» **Task input**
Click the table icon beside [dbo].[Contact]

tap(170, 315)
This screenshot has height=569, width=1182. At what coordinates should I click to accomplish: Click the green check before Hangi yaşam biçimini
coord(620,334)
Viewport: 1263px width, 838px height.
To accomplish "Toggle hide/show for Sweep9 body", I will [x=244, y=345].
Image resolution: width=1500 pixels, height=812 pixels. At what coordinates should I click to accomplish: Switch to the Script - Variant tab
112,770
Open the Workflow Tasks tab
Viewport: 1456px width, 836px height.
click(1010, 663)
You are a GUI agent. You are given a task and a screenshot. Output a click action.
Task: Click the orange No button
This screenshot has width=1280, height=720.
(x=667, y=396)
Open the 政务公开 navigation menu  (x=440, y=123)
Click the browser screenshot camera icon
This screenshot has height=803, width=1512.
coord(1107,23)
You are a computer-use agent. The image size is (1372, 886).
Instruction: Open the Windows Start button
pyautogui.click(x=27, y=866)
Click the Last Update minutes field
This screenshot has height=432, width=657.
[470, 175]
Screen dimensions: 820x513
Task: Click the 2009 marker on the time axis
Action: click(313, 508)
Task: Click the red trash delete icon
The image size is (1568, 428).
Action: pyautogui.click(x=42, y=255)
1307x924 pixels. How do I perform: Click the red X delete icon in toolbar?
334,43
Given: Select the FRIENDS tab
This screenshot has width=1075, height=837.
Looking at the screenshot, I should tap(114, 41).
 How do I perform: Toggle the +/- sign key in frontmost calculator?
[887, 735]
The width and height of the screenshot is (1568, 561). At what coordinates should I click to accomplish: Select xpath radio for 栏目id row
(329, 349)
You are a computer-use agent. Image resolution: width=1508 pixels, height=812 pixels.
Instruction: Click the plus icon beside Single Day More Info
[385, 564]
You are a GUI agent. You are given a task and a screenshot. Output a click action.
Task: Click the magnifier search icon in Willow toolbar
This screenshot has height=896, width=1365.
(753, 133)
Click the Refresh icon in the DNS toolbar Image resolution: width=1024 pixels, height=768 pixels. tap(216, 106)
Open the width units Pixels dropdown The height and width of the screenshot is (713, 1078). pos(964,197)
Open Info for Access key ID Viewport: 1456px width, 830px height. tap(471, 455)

» **Task brief**
Lines in the data that hold "agent" must be located and copied.

» **The answer**
You are a GUI agent. You are given a task and a screenshot. Output a click action.
You are a computer-use agent. The image size is (1372, 886).
You are a computer-use agent. Image resolution: width=1508 pixels, height=812 pixels.
You are a GUI agent. You are given a task and a screenshot. Output a click action.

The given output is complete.